Cost per Acquisition (CPA)

Are your customer acquisition costs viable?
Cost Per Acquisition, or “CPA,” is a metric that measures the total cost to acquire one paying customer. It should include the cost of marketing campaigns, or other any other costs spent  to get a new customer. This metric is usually calculated alongside the average customer lifetime value (CLV), return on investment, or cost per action. These three combined will let you know how well you’re doing with your marketing budget. This can also help you with various business decision-making.

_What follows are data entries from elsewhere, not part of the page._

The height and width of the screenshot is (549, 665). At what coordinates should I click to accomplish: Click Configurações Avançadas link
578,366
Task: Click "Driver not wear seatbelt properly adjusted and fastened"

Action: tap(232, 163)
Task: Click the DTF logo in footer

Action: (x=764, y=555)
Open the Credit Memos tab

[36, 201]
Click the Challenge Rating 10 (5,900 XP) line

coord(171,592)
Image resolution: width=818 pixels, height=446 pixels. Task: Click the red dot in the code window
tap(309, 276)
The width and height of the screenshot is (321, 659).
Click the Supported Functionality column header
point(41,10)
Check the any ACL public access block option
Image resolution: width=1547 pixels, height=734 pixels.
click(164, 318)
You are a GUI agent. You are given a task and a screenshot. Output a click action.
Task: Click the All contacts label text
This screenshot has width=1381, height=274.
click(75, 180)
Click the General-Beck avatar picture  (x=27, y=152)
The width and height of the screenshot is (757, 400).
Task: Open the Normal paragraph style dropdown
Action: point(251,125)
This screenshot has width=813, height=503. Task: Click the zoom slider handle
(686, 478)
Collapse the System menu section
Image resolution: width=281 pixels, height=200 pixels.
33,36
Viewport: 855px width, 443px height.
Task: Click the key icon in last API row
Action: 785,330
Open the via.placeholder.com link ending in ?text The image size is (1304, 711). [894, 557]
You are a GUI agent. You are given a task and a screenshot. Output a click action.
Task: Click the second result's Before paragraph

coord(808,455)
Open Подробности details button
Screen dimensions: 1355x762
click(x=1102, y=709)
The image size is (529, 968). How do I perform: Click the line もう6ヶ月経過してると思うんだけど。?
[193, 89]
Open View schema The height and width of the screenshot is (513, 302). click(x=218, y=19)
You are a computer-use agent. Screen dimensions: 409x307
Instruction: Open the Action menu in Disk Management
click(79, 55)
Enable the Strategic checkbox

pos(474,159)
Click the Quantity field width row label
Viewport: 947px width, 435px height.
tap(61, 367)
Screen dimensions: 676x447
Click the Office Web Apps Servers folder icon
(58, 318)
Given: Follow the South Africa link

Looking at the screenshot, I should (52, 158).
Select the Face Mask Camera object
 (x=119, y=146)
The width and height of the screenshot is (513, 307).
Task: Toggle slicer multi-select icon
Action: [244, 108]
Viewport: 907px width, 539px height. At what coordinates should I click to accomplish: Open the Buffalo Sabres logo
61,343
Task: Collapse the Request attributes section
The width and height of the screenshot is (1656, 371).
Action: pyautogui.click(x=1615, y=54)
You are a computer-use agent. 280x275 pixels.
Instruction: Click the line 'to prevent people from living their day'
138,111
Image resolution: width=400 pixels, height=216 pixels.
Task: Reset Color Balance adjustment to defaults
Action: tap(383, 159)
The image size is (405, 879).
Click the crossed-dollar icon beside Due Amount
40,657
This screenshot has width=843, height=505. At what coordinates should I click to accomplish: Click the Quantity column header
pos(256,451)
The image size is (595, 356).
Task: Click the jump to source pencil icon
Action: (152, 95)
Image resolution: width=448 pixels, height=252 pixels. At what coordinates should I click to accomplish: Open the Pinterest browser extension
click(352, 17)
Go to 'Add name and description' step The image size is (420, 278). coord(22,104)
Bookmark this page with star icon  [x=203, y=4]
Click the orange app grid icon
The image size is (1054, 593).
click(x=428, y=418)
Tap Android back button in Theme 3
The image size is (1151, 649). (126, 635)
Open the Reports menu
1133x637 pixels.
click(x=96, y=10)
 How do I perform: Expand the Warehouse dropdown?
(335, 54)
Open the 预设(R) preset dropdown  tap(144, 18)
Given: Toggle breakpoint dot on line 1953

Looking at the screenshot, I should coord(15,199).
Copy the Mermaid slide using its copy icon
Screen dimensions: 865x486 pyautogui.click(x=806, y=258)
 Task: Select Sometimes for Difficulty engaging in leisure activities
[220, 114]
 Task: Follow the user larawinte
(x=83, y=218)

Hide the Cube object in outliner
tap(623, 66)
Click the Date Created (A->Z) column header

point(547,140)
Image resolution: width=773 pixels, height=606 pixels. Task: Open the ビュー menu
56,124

Customer lifetime value (CLV)

Are your customers profitable?

Customer lifetime value is the total worth to a business of a customer over the whole period of their relationship. Pay attention to this metric, as it can show if it is better and cheaper to keep existing customers than it does to acquire new ones. You can drive growth if you’re increasing the value of your existing customers.

If you want to best calculate your CLV, look at the total average revenue generated by a customer and the total average profit. This provides insights into how customers interact with your business and if your overall marketing plan is working as expected.

For a more in-depth look, you may want to break down your company’s CLV by quartile or some other segmentation of customers. This can give greater insight into what’s working well with high-value customers, so you can work to replicate that success across your entire customer base. The higher your CLTV the better.

 
Gathering Data from Different sources and implementing strategy

Customer Retention

Customer retention rate is the percentage of existing customers who remain customers after a given period. There’s a simple, economic reason why customer retention is so important: Keeping your existing customers is a lot less expensive than trying to win new ones. Loyal customers also contribute to your business’ health by providing referrals, promoting your brand on social media, and giving feedback to improve your product or service. So, it’s critical for companies to keep an eye on their customer retention rate.

New vs Current User Retention

Calculate if your current retention rate is higher than the retention rate of the new users. This might give you insights on how to change your customer strategy.

Customer Churn Rate

Customer churn, or customer turnover, refers to the number of customers you’re losing in a predetermined time period. Churn rate is a scary metric. It’s also an incredibly important one.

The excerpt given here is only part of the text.